In other ways, to presuppose, as Barbagli seems to hypothesize, the existence of different characteristics for illegal compared to legal immigrants (e.g., a greater propensity for risk and illegality of the former compared to the latter) fails to give adequate importance to the fact that between 1986 and 2002 five general amnesties were approved that involved around 1.5 million people. We could also add the hidden amnesties that in large part legalized ex post facto those who found themselves already in Italy and could show they had a work contract. Among these, the 2006 amnesty involved 520,000 people, and the one in 2009 gave legalization to 300,000 “domestics and caregivers” (Cnel 2008; Pittau 2010).
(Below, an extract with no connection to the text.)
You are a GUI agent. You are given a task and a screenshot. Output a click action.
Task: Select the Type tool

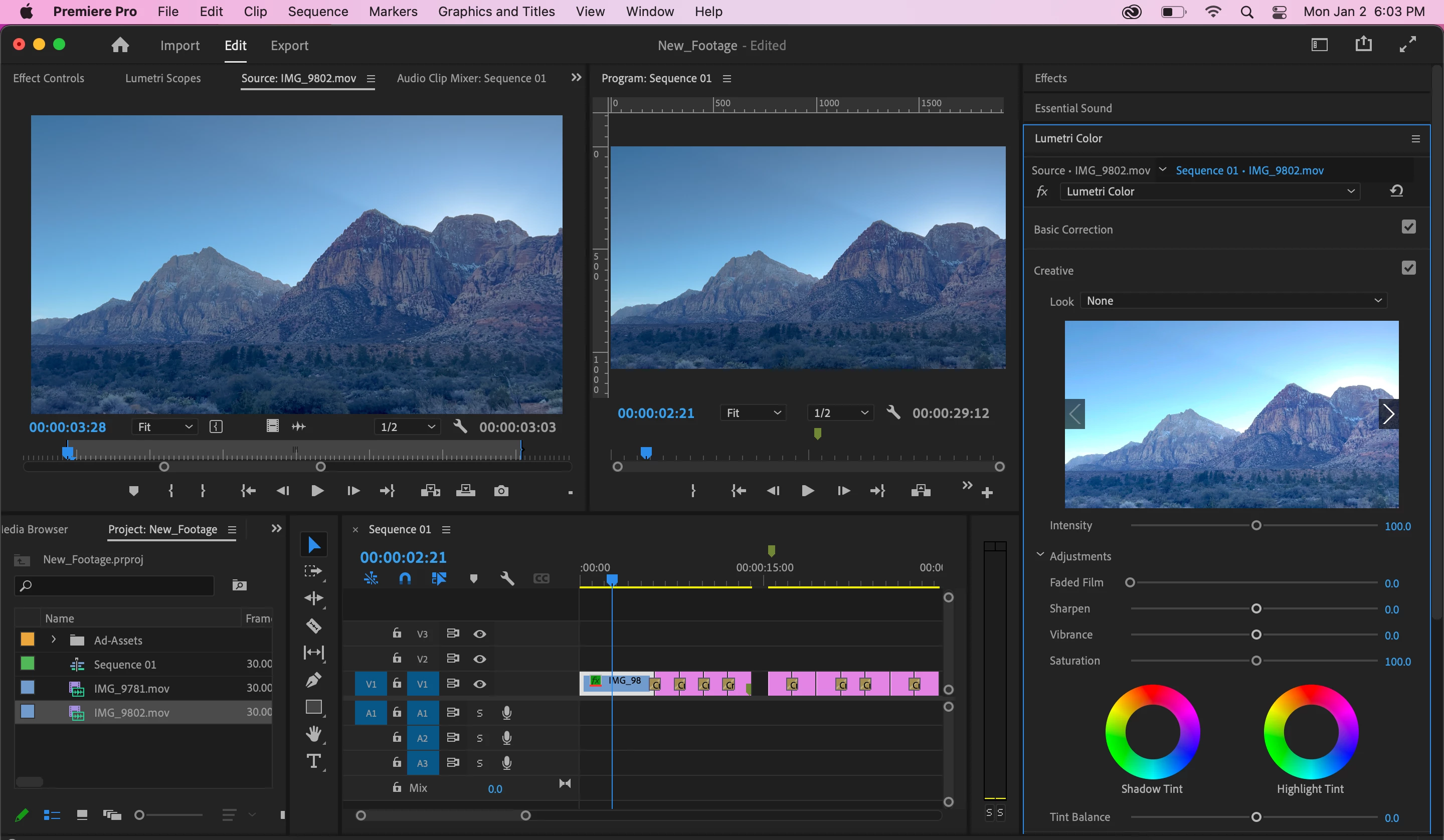(x=313, y=761)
Thus, in the past few decades, we have witnessed a continuous shift in the positions of foreigners from illegal to legal conditions and, most likely, as a result of the economic crisis and current regulations on immigration, from a legal to an illegal status.Footnote 3 In this sense, although illegal immigrants constitute the major percentage of foreigners involved in crimes, this group cannot be considered as a segment separate from the totality of immigrants present in Italy. If anything, we could hypothesize with some plausibility that it was their state of illegality that fed their criminality, putting them in contact with illegal opportunities that at times may be a functional alternative to institutionally sanctioned paths of social mobility (Merton 2000; Bell 1964; Becucci and Garosi 2008) .Footnote 4

To paraphrase Franco Cassano, one way of not bowing down in advance to the majesty of science is to make clear the problematic aspects fueling the scientific debate on the issue of “immigration and criminality” (Cassano 1989). This is precisely what we have attempted to do here, yet without adopting any perspective, as Benedetto Croce supported in his time, that would consider social research a pseudoscience.